EXERCISE: Among the entries that follow, count the lines with the word "agent" and report the number by itself.
==== SOURCE MATERIAL ====
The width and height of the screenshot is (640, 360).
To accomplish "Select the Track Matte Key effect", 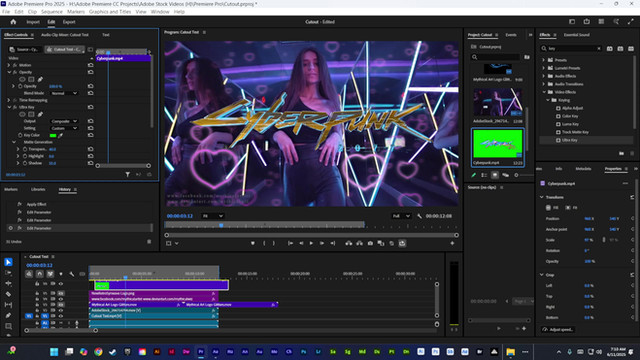I will [x=575, y=132].
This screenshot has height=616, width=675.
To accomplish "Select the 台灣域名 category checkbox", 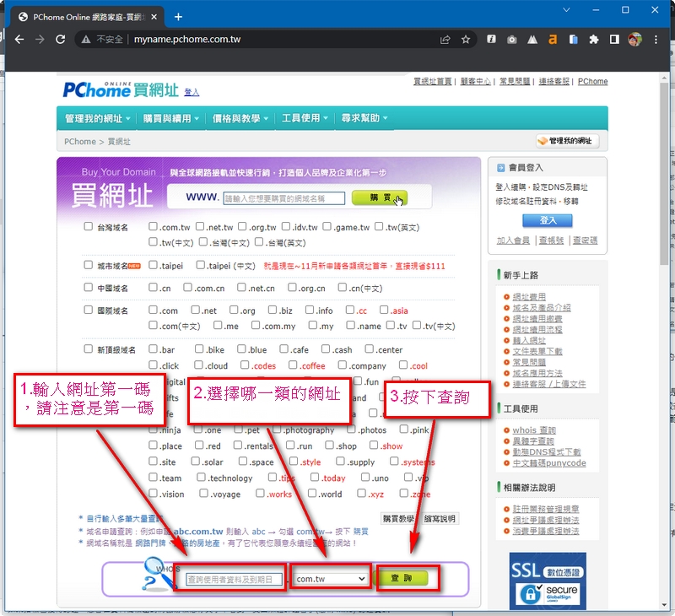I will click(x=89, y=226).

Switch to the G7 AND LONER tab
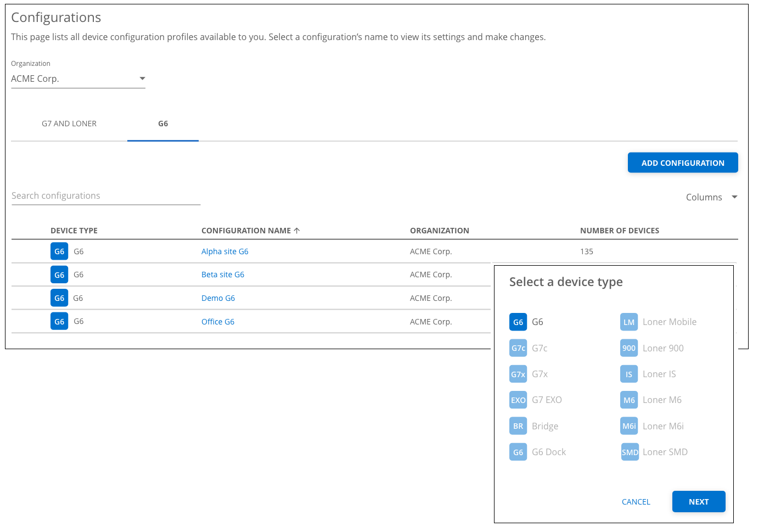coord(69,124)
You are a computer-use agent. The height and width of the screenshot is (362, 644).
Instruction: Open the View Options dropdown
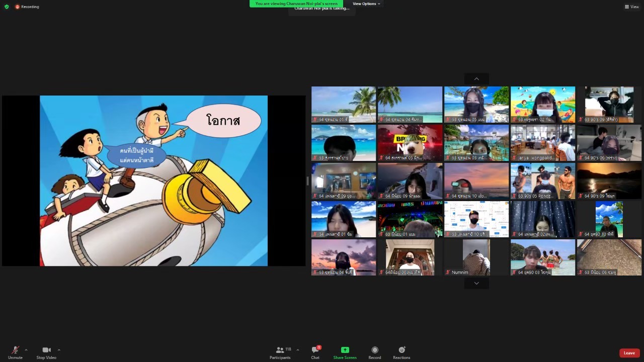point(366,4)
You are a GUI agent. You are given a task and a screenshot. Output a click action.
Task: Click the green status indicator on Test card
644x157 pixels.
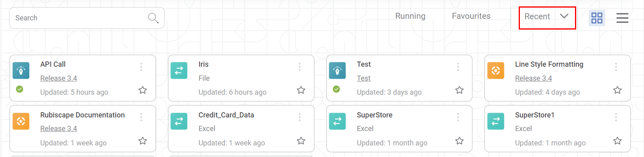point(336,89)
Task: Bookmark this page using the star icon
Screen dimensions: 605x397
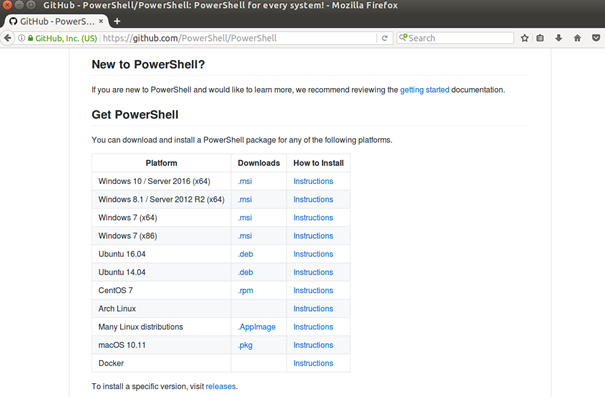Action: pos(524,38)
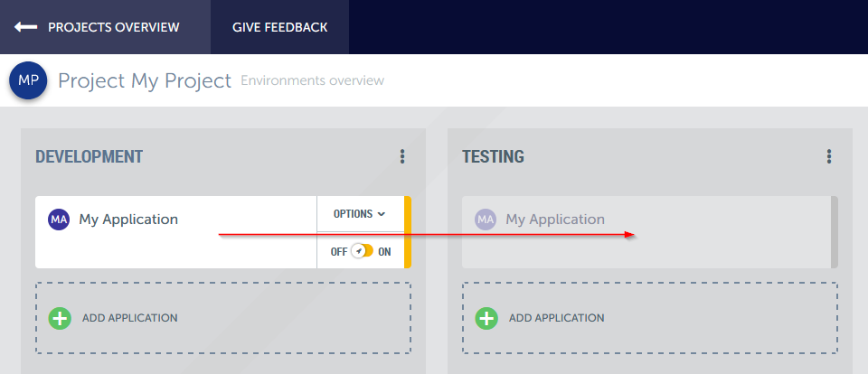Open My Application name in Development
This screenshot has height=374, width=868.
(x=128, y=220)
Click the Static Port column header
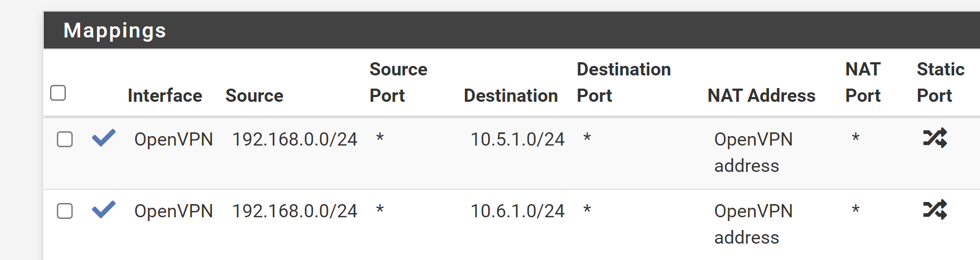The height and width of the screenshot is (260, 980). pos(941,82)
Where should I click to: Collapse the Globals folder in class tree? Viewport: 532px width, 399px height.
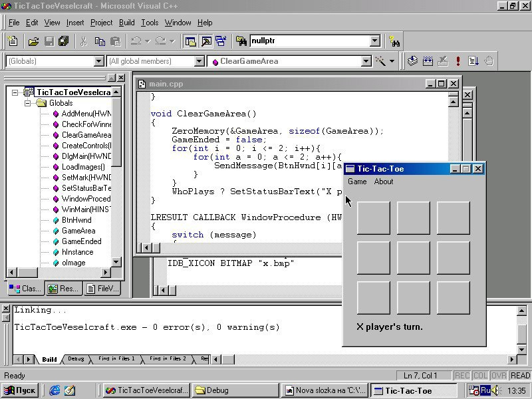click(28, 103)
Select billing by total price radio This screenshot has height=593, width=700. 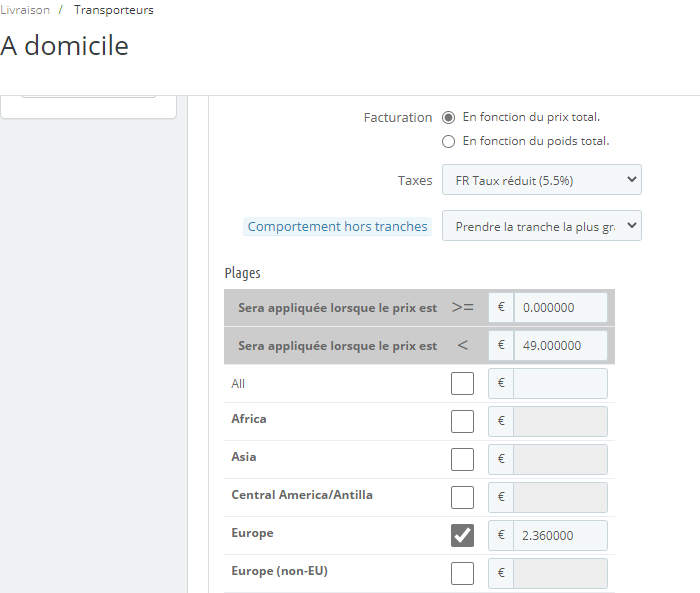coord(448,117)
====
EXERCISE OUTPUT: 2